** Problems **
**1.** In the tenancy ruling, reproduce the passage starting at "Appellant states that" and ending at "of res judicata.", replacing "Agrarian Court" with "Land Tribunal".
**2.** Render this sentence from the tenancy ruling in Spanish: "We therefore hold that defendant-appellee can be ejected from the land in question."
— START Excerpt to read —
We are not unaware that on September 10, 1971, RA No. 6389 took effect and abrogated the right of the landowners to dispossess the tenants or agricultural lessees on the ground of personal cultivation. We have categorically ruled in Nilo v. Court of Appeals and Castro v. Castro (128 SCRA 519), and reiterated in Diga v. Adriano, supra, that said law cannot be given retroactive effect in the absence of a statutory provision for retroactivity or a clear implication of law to that effect. To hold that landowners can no longer eject their tenants because of RA No. 6389, would deprive them of their right to enjoy their property which they had already asserted before the statute was passed. Precisely, the lawmaking body in providing personal cultivation as a ground to eject tenants intended to encourage and attract the small landowners to go to their respective provinces and till their lands. Furthermore, this Court would be thwarting the policy of encouraging self-reliant and independent small farmers if lessor-lessee relations on tiny parcels of land, as in this case, are perpetuated even when the owners can and desire to cultivate the land themselves.

We therefore hold that defendant-appellee can be ejected from the land in question.

The other issue involved in this case is whether or not the lower court erred in allowing the reliquidation of past harvests and payment of short-shares taking into consideration the previous CAR Case No. 1324 involving the same parties.

Appellant states that on November 24, 1965, herein appellee filed a complaint against the former before the defunct Agrarian Court and docketed as CAR Case No. 1324 for recognition of status of appellee Victoriano de la Cruz and for fixing of rentals. Appellant asserts that the case had been decided and the judgment thereon had become final and executory, hence, the present claim for the payment of short-shares and reliquidation of past harvests cannot prosper on the ground of res judicata.
— END Excerpt to read —
— START Data provided —
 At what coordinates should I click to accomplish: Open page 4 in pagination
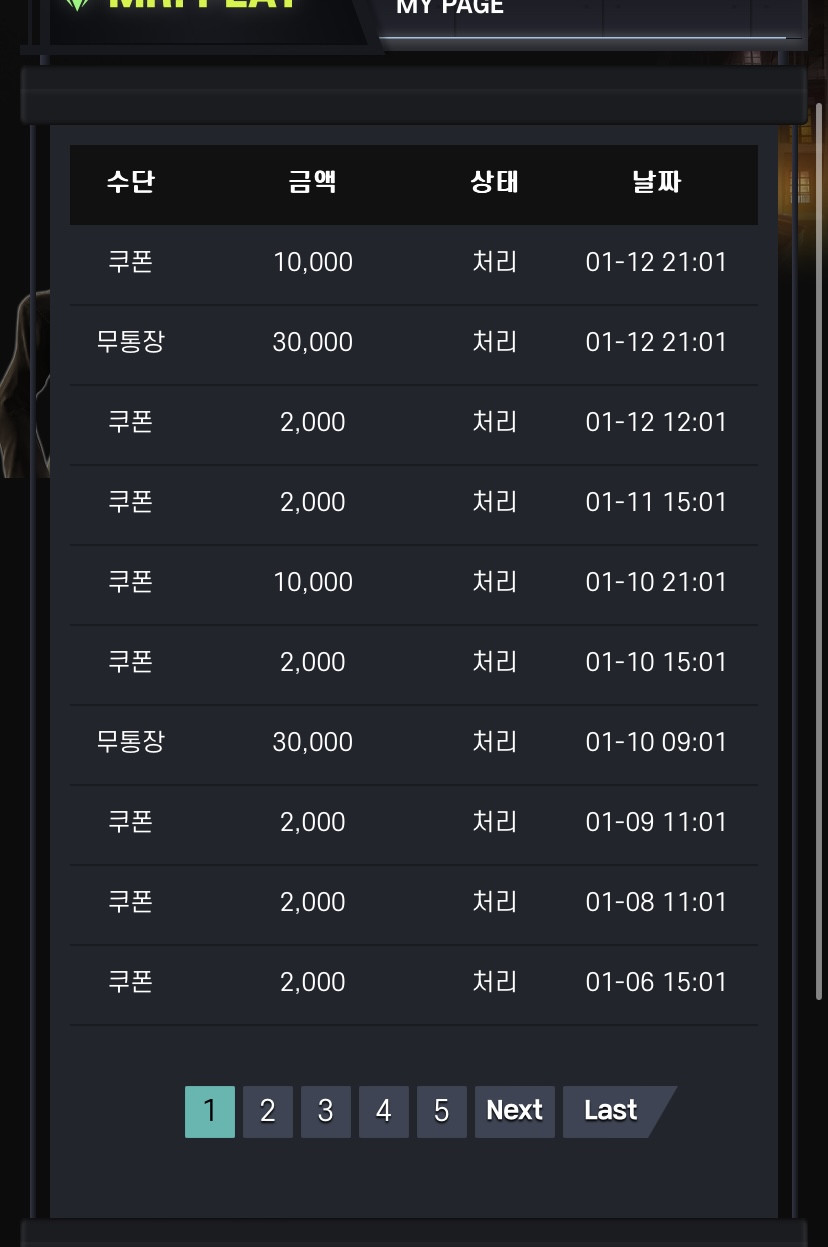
— END Data provided —
** Responses in order **
**1.**
Appellant states that on November 24, 1965, herein appellee filed a complaint against the former before the defunct Land Tribunal and docketed as CAR Case No. 1324 for recognition of status of appellee Victoriano de la Cruz and for fixing of rentals. Appellant asserts that the case had been decided and the judgment thereon had become final and executory, hence, the present claim for the payment of short-shares and reliquidation of past harvests cannot prosper on the ground of res judicata.

**2.** Por lo tanto, sostenemos que el demandado-apelado puede ser desalojado del terreno en cuestión.